- Texto de referência:
Em Caná da Galileia...


Cumpriu-se. Hoje.

Ide à cidade, a casa de tal pessoa, e dizei-lhe:
‘O Mestre manda dizer:
O meu tempo está próximo.
É em tua casa que eu quero celebrar a Páscoa
com os meus discípulos’. (Mt 26, 18)

Há qualquer coisa de novo e de estranhamente belo neste pedido do Mestre. O tempo está próximo, e desta vez, é em minha casa, é em tua casa que Jesus quer celebrar a Páscoa.

Façamos os preparativos então!

A primeira semana já passou. A cabeça andou à roda, o coração ficou pequenino, o espírito revoltou-se, a vida tal como a conhecíamos desmoronou-se.

É em tua casa que quero celebrar a Páscoa! 

A segunda semana está a começar. É preciso deixar a poeira assentar, apanhar os cacos e colá-los de novo, querer o que Deus quer, reconstruir diferente, recomeçar aqui dentro, restabelecer rotinas.

E há qualquer coisa de novo e de estranhamente belo nestas rotinas, sem idas e voltas, e sem marés.

É em tua casa que quero celebrar a Páscoa! 

Chegou o tempo das Igrejas Domésticas. Ele já vinha sendo anunciado e preparado pela Senhora de Caná que, um pouco por todo o mundo, vinha suscitando comunidades e movimentos sob a sua proteção. A oração de consagração das famílias à Mãe de Caná, aqui nascida no Santuário Nacional de Nossa Senhora Auxiliadora, já fora chegando a outros países e a outras casas, humildemente pedida e alegremente partilhada por crentes online.

Chegou a hora de trazer a família para o centro da mensagem cristã. De perceber a estreita união entre os sacramentos da ordem e do matrimónio, e o lugar específico de cada um. De contemplar a grandeza e a simplicidade da casinha de Nazaré.

- Dados extraídos:
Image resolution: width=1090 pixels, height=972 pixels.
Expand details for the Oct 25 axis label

...

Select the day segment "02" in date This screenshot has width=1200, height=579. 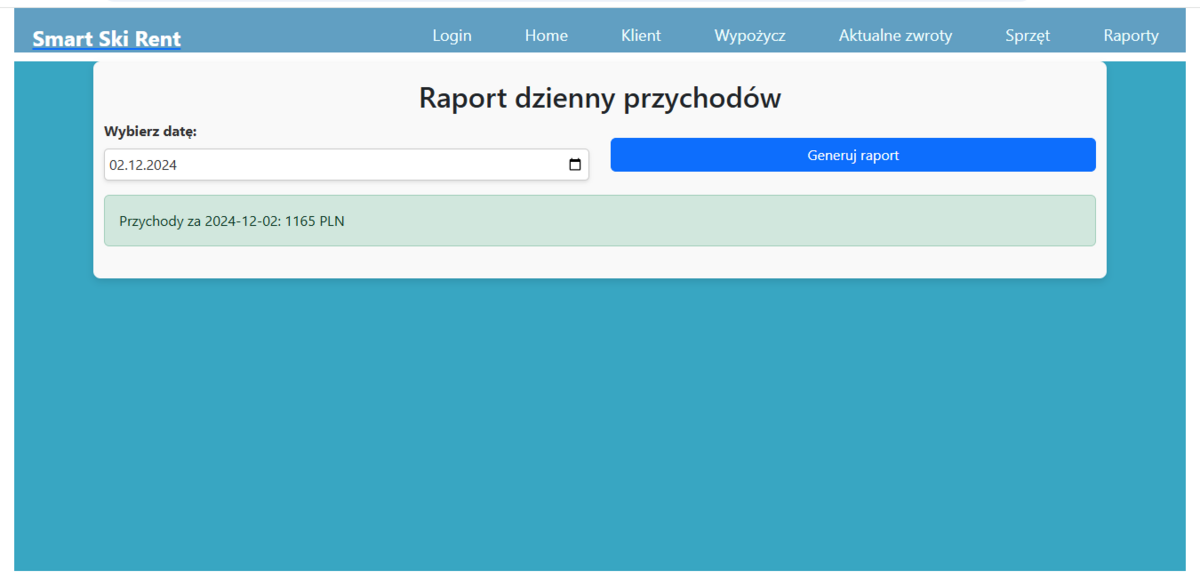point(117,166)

- Objetivo declarado 1:
Transcreva fielmente o trecho do texto de referência que começa nas palavras "A segunda semana" e termina após as palavras "dentro, restabelecer rotinas.".
- Objetivo declarado 2:
Resuma o texto de referência em duas frases.
As entradas apresentadas não são necessárias.

- Resultado integral 1:
A segunda semana está a começar. É preciso deixar a poeira assentar, apanhar os cacos e colá-los de novo, querer o que Deus quer, reconstruir diferente, recomeçar aqui dentro, restabelecer rotinas.

- Resultado integral 2:
A partir do pedido do Mestre em Mt 26, 18, afirma-se que desta vez é em cada casa que Jesus quer celebrar a Páscoa, depois de uma primeira semana em que a vida tal como a conhecíamos se desmoronou e no início de uma segunda em que é preciso reconstruir e restabelecer rotinas. Chegou o tempo das Igrejas Domésticas, preparado pela Senhora de Caná, e a hora de trazer a família para o centro da mensagem cristã e de contemplar a grandeza e a simplicidade da casinha de Nazaré.